Hadi, ona da eyvallah diyelim. İşte en can alıcı soru: Siz İslam kapısını hangi ölçüyle ölçtünüz. Arşınla mı, metreyle mi, kiloyla mı, inçle mi, onsla mı? Neyle? Peki, İslam’ın neyle ölçüleceğine kim karar verecek? Siz, 800 gramlık eksik ya da aşınmış akıl kilonuzla İslam’ı ölçüyor da, onun kapısının “dar” olduğu sonucuna ulaşıyorsanız, bunda İslam’ın suçu ne? Neden bir kez de kusuru kendi ölçünüze, noksan tasavvurunuza, yamulmuş algınıza, eksik aklınıza bulmazsınız? Olamaz mı? Sizin ölçünüzün mükemmel olduğuna inanmamız için bir neden mi var? Üstelik o ölçüyle kalkan bu ülke treninin, gelip tosladığı acınılası yer ortada dururken! Çünkü bu ülkeyi 80 yıldır “İslam” değil (dünyanın anayasasında en çok “laiklik” geçen ülkesiyiz, unutmayın), “pozitivist ideoloji” yönetmektedir. Daha doğrusu, yönetememektedir. Bu ülkeyi 80 yılda berbat edip de, suçu İslam’ın sırtına yıkmak, pozitivist aklın sadece “doğruluğunu” değil, aynı zamanda “dürüstlüğünün seviyesini” de göstermektedir.

İşte, şu satırlar İslam’ı ölçen “kilo”nun sadece aşınmış olduğunu değil, ölçü biriminin yanlışlığını da (bir araziyi kiloyla ölçmek gibi) gösteriyor:

“(İslam) ahrette cennete gitmek için, toplumsal kurallara uymayı değil, dinsel şekillere göre hareket etmeyi vazetmektedir. Mesela, trafik kurallarına uymamak, sahte rapor almak-vermek, kaçak inşaat yapmak veya vergi kaçırmak ”günah” değildir. Dolayısıyla bu suçları işlemek, kişiye cennet kapılarını kapamamaktadır. Buna karşılık kadının saçının telinin gözükmesi günahtır. Bu da İslam’ın, milli gelir artışına engel olan (!?!) kural dışı bencil davranışları caydırmayı önemsemediği anlamına gelmektedir.”

İnanın, İslam hakkında bu satırları karalayabilmek için, sadece “cahil” olmak yetmez. Artı, bu cehaletin “tahsilini” de yapmış olmak gerekir.
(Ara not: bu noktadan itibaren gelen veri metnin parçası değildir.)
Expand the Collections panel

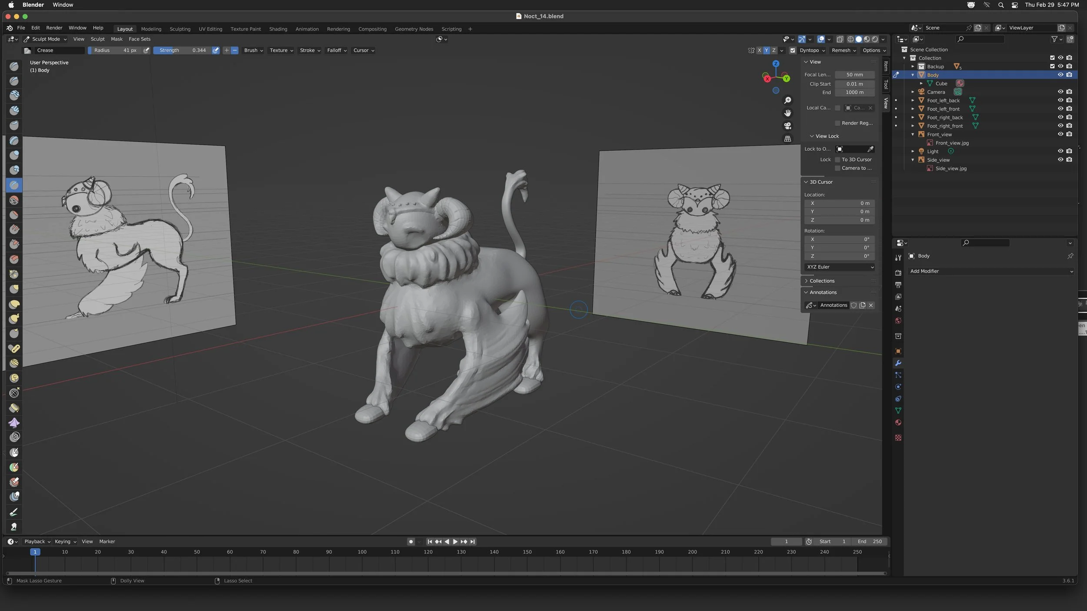(822, 281)
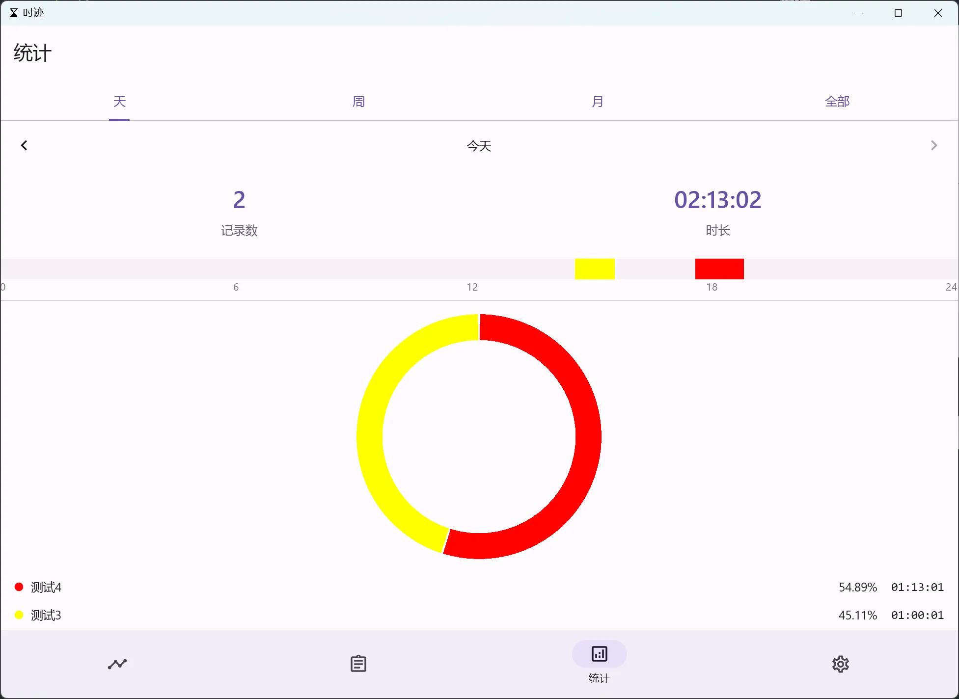The height and width of the screenshot is (699, 959).
Task: Click the 今天 date label
Action: pos(479,146)
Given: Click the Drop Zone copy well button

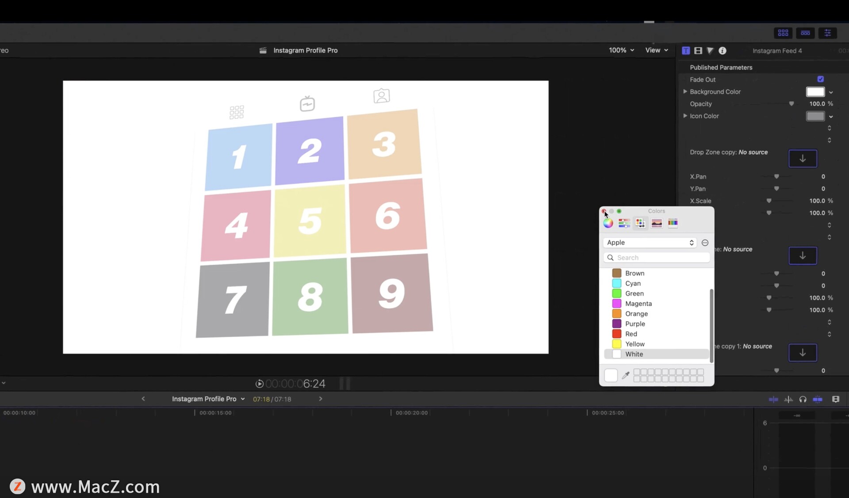Looking at the screenshot, I should click(x=803, y=159).
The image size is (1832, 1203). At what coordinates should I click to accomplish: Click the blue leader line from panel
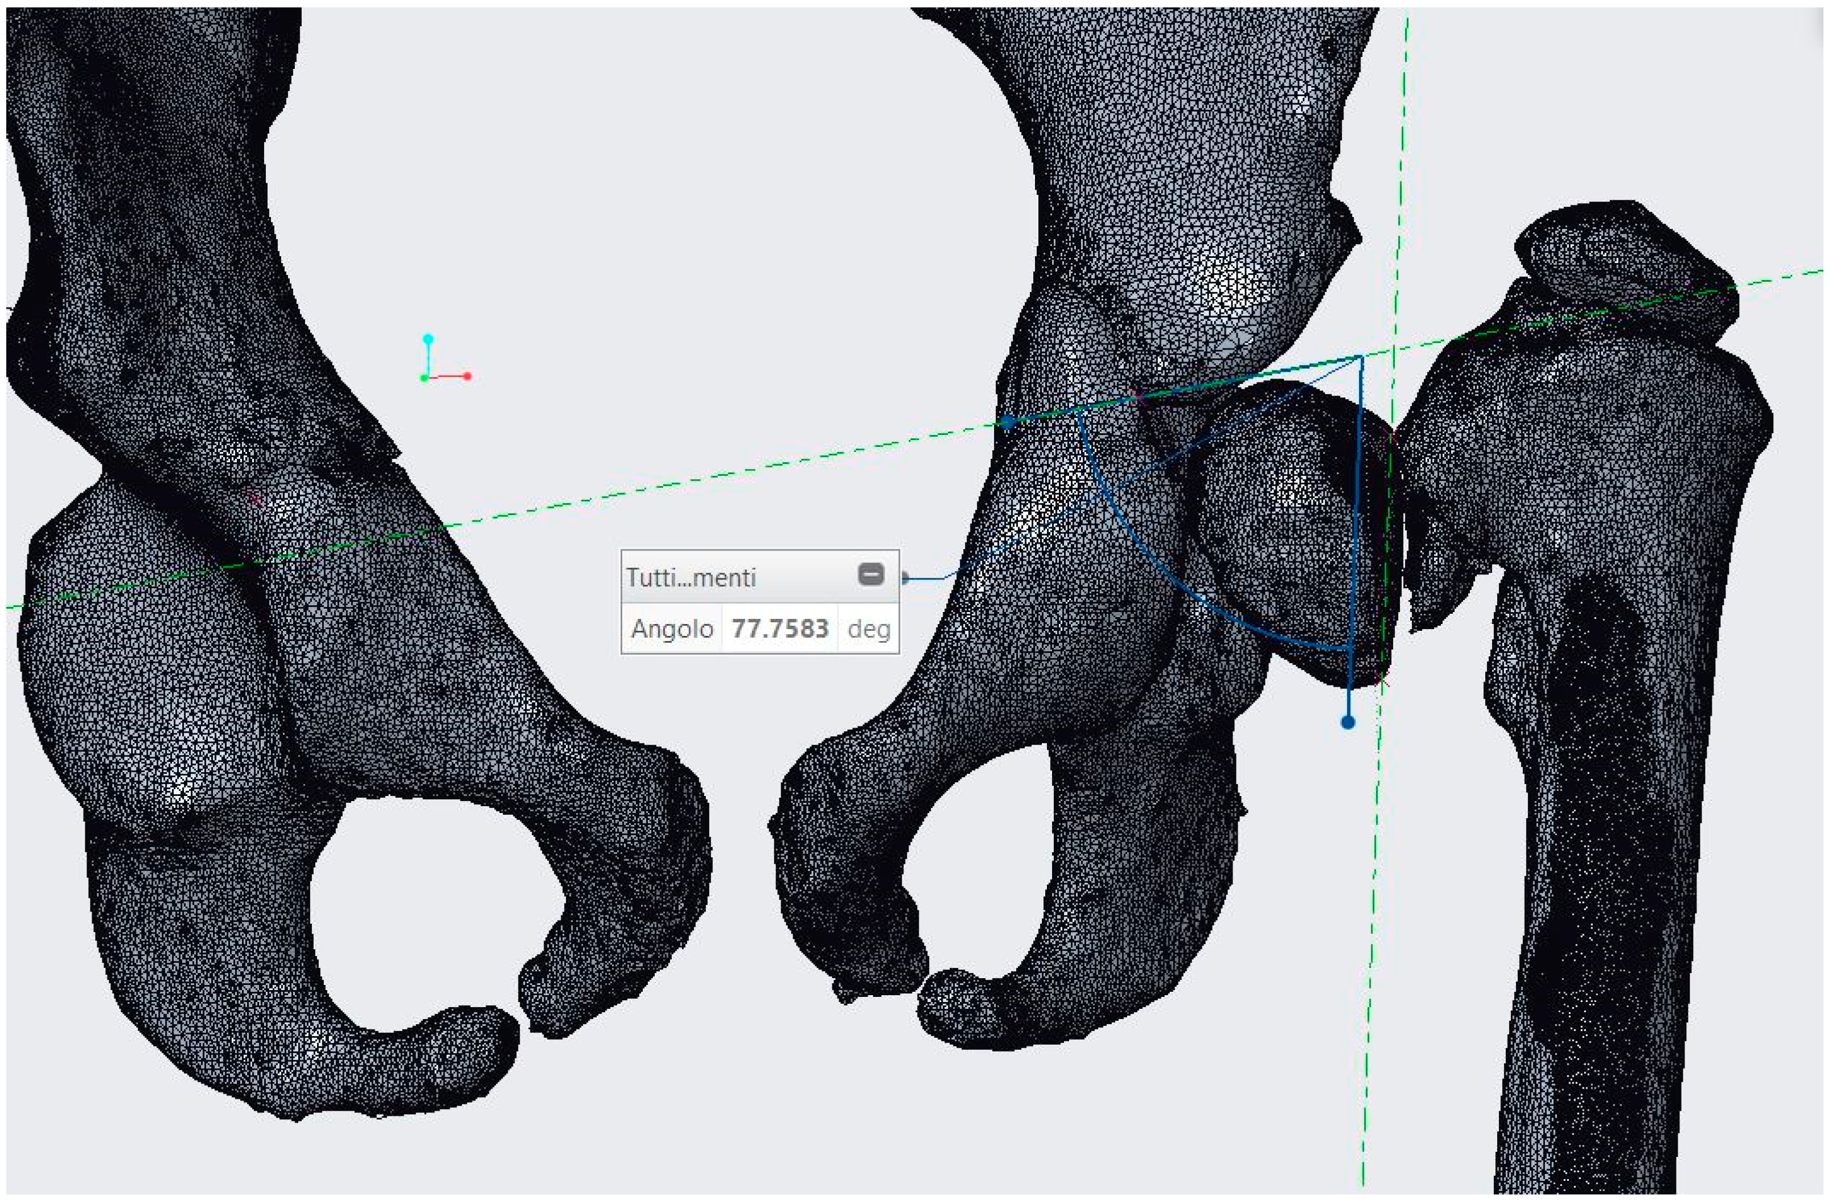(928, 578)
Bu da yetmez, bu dine adamın boğazına kadar “gayz ve kini” olması gerekir.

Bu satırların sahibine bir teklifim var: Önce İslam hakkındaki önyargınızı bir tarafı bırakıp yanlış ölçü birimiyle ölçmekten vazgeçin, bu bir. İkincisi, ölçü biriminiz doğru olsa dahi, aşınmamış olmalı. Dijital teraziler çıkmadan önce, aşınan kilolara her yıl Belediye İktisat Müdürlükleri’nde aşınma miktarınca sarı bastırılırdı. Siz de aklınızı Kur’an’a sunsaydınız, bu yargılarınızla İslam’a nasıl haksızlık ettiğinizi görecektiniz. Çünkü Kur’an Allah’ı razı edip cennetle taçlanmış bir hayat için “İman etme ve doğru/iyi/yararlı/erdemli iş işleme”yi tam 62 (: altmış iki) yerde doğrudan, 100’ü aşkın yerde dolaylı olarak şart koşar.